Geoff McNamara from Melrose High School in Canberra has created a hothouse of science learning—complete with a seismometer, GPS antenna and weather station, each transmitting real-time data straight into the classroom.
“We all need science literacy to navigate the complexity of the modern world,” says Geoff. So he reaches out to each student’s interests— from genetics to driving to cosmology— to demonstrate the inevitable relevance of science.
Genes are not enough to explain the difference between a skin cell and a stem cell, a leaf cell and a root cell, or the complexity of the human brain. Genes don’t explain the subtle ways in which your parents’ environment before you were conceived might affect your offspring.
Another layer of complexity—the epigenome— is at work determining when and where genes are turned on and off.
Ryan Lister is unravelling this complexity. He’s created ways of mapping the millions of molecular markers of where genes have been switched on or off, has made the first maps of these markers in plants and humans, and has revealed key differences between the markers in cells with different fates.
Sam Berkovic and Ingrid Scheffer have changed the way the world thinks about epilepsy, a debilitating condition that affects about 50 million people.
Twenty years ago doctors tended to regard most forms of epilepsy as acquired rather than inherited. In other words, they believed epilepsy was mostly due to injury: the result of things like a crack on the head in a car accident, a bad fall in the playground, a tumour, or something having gone wrong in labour. Parents felt responsible and the resulting guilt was enormous.
The two clinician-researchers from The University of Melbourne have led the way in finding a genetic basis for many epilepsies, building on their discovery of the first ever link between a specific gene and a form of epilepsy. Finding that answer has been of profound importance for families.
Along the way, Sam and Ingrid discovered that a particularly severe form of epilepsy, thought to result from vaccination, was actually caused by a gene mutation. This finding dispelled significant concerns about immunisation.

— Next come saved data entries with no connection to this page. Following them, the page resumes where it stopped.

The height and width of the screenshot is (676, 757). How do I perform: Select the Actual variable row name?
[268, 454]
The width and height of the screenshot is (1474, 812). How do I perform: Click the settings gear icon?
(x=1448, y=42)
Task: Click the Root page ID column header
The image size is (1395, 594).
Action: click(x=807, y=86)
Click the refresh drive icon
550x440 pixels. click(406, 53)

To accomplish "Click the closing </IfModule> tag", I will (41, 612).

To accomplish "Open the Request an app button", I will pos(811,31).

Forty per cent of the energy consumed by industry is used to separate things— in natural gas production, mineral processing, food production, pollution control. The list goes on.
Each offers an application for Matthew Hill’s crystals. He has demonstrated that the space inside metalorganic frameworks (MOFs)—the world’s most porous materials—can be used as efficient and long-lasting filters.
By choosing different combinations of metals and plastics, Matthew’s CSIRO team can make a wide range of customised crystals. Then, using antimatter and synchrotron light, they map the internal pores, determine what each crystal can do and explore potential applications.